En la ciudad china de Chongqing, un rascacielos horizontal de 300 metros de extensión y 12.000 toneladas flota a 250 metros de altura conectando cuatro torres. La estructura, conocida como The Crystal, presenta un peso equivalente al de la Torre Eiffel, aunque, a diferencia de esta, no tiene contacto con el suelo.
Forma parte del complejo Raffles City Chongqing, desarrollado por CapitaLand y diseñado por Safdie Architects, la firma responsable de Marina Bay Sands en Singapur. Con más de 10.000 metros cuadrados de superficie interior, no es únicamente un puente entre torres: se erige como una ciudad entera suspendida en el aire.
¿Cómo se llevó a cabo la construcción de un rascacielos horizontal de 12.000 toneladas a una altura de 250 metros?
El principal reto no fue el diseño, sino el ensamblaje. Con el fin de evitar la construcción de la estructura a plena altura, se procedió a la edificación de tres secciones centrales a nivel del suelo, las cuales fueron elevadas mediante gatos hidráulicos de cadena: sistemas de elevación sincronizada que operan con precisión milimétrica.

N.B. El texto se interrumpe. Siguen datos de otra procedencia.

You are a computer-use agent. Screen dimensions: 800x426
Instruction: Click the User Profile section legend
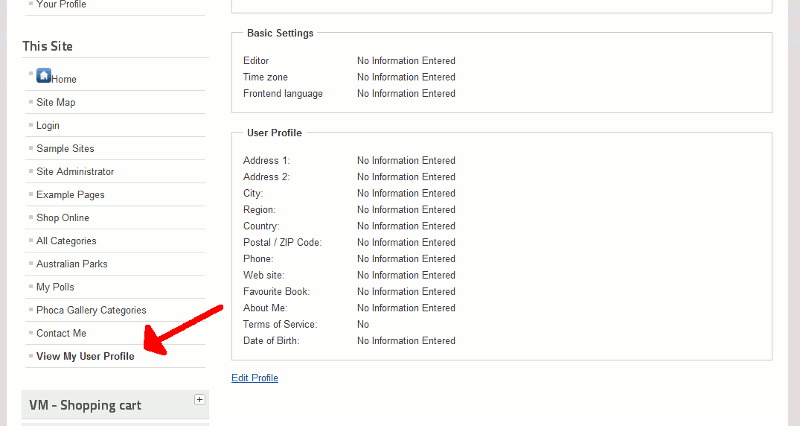click(x=274, y=132)
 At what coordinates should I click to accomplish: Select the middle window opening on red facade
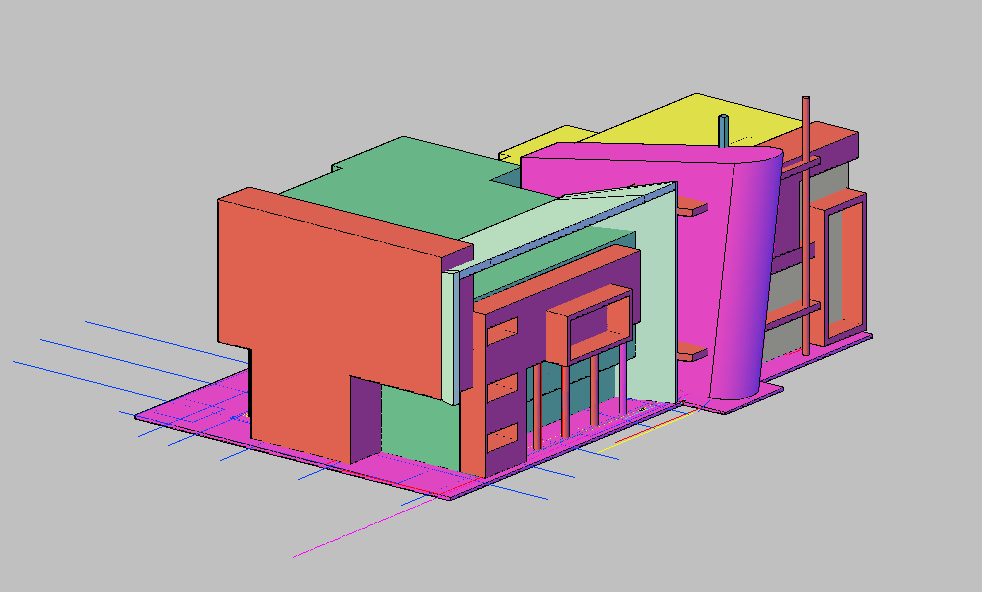click(502, 385)
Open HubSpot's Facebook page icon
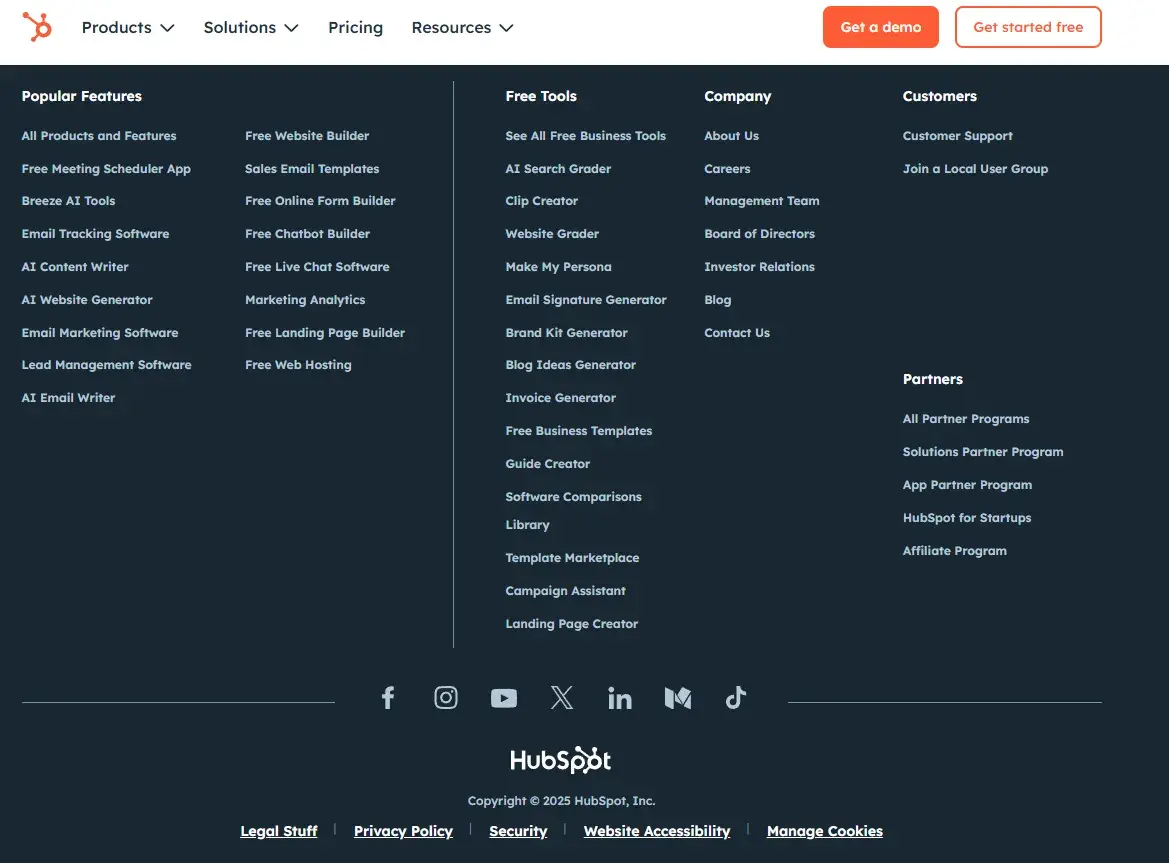 coord(388,698)
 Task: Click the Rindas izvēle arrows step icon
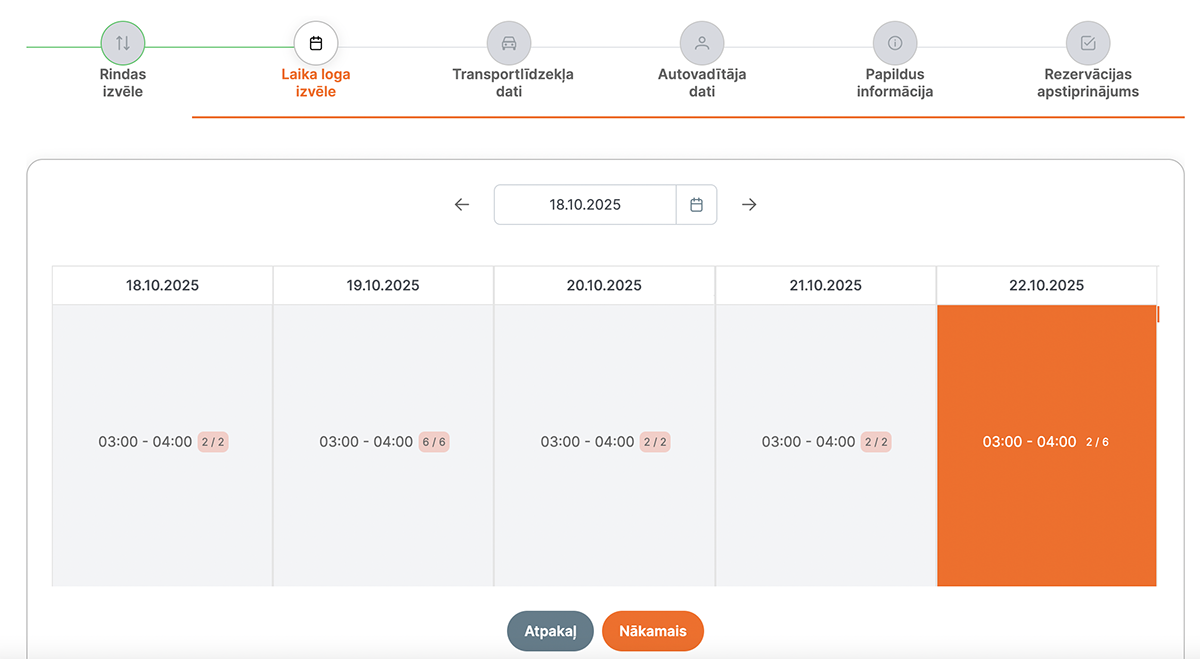(x=123, y=43)
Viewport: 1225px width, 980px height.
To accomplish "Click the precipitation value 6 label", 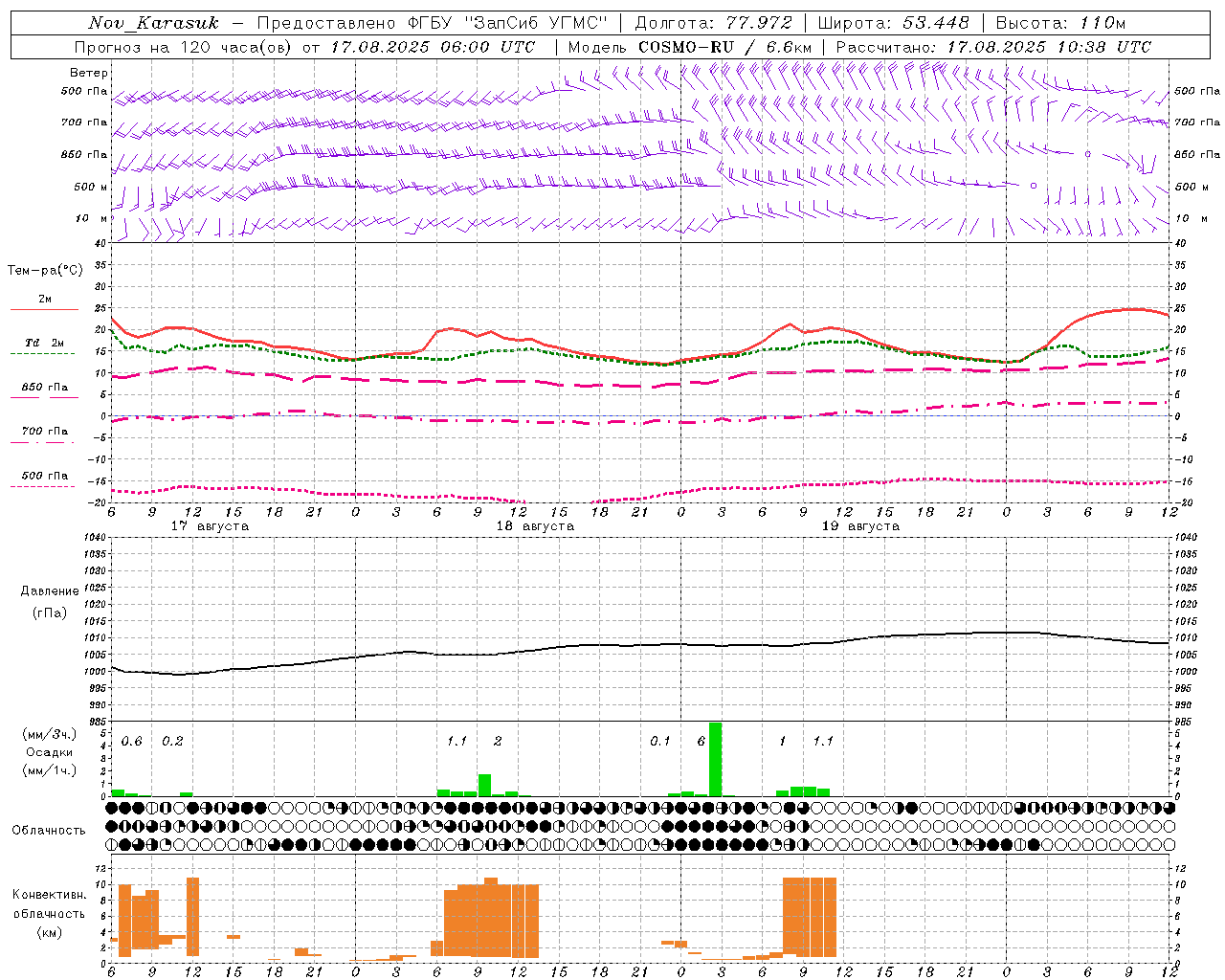I will pos(702,742).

Cada sección tenía un peso de hasta 2.400 toneladas y debía ajustarse con precisión a los puntos de conexión de las torres, expuesta a los vientos y a la niebla del río. El exterior fue revestido con aproximadamente 3.000 paneles de vidrio y casi 5.000 de aluminio, los cuales están integrados en un marco estructural plegado que define su distintiva fachada facetada.
¿Qué elementos componen el rascacielos horizontal y por qué Chongqing ha emergido como un ícono global en el ámbito arquitectónico?
The Crystal incluye restaurantes, bares, jardines, un lobby de hotel y un club privado que cuenta con una piscina infinita de 50 metros. Su atracción principal es una terraza con piso de vidrio transparente de 1.500 metros cuadrados, desde la cual los visitantes pueden observar directamente las calles, situadas a 250 metros debajo.
El complejo completo, que comprende oficinas, hotel, apartamentos y comercios, requirió una inversión de u$s 3.400 millones y abarca más de 1.120.000 metros cuadrados construidos. En una megalópolis de 31 millones de residentes, con escasez de suelo y un terreno montañoso, The Crystal demuestra que la arquitectura del futuro no solo se alza hacia el cielo, sino que también puede extenderse y habitarlo.